2. Principle of regression analysis
The basic idea of regression analysis is: when the data is distributed near a straight line (or curve), find out an optimal straight line (or curve) to simulate it. When the sum of the squares of the vertical distances from all points to the line∑(y-y′)2 At the minimum, the best straight line (or curve) is obtained, as shown in the figure. This is the principle of least square method (double multiplication is square).
[the external chain picture transfer fails. The source station may have an anti-theft chain mechanism. It is recommended to save the picture and upload it directly (img-afb4eq0Y-1629336502320)(img/data2/15.png)]
In the final analysis, regression analysis is a statistical method that simulates the relationship between variables into a mathematical equation (also known as regression equation, or trend line equation) according to the principle of least square method, so as to infer the relationship between variables. Therefore, regression analysis is also called mathematical model method.
3. Coefficient of determination
When the relationship between variables can be simulated by a mathematical model, we use the determination coefficient (R2) to determine the fitting effect of the mathematical model.

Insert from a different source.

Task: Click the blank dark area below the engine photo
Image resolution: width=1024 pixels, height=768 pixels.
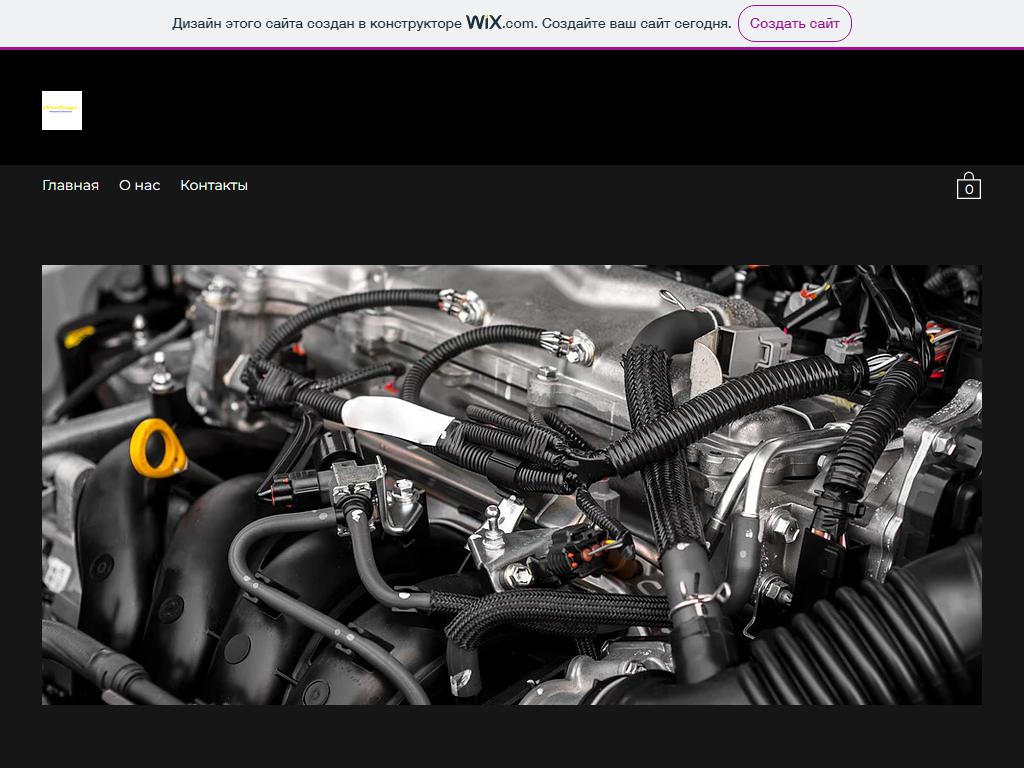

Mathematically, the closer the determination coefficient R2 is to 1, the better the simulation effect of the mathematical model.
[the external chain picture transfer fails. The source station may have an anti-theft chain mechanism. It is recommended to save the picture and upload it directly (img-WDnEvams-1629336502321)(img/data2/16.png)]
4. Use Excel scatter chart and trend line for regression analysis
For beginners, we still suggest that you use the method of "insert scatter diagram first, and then add trend line" to calculate the trend line equation, correlation coefficient and determination coefficient. Finally, determine the simulation effect according to the determination coefficient, and make data prediction according to the trend line equation.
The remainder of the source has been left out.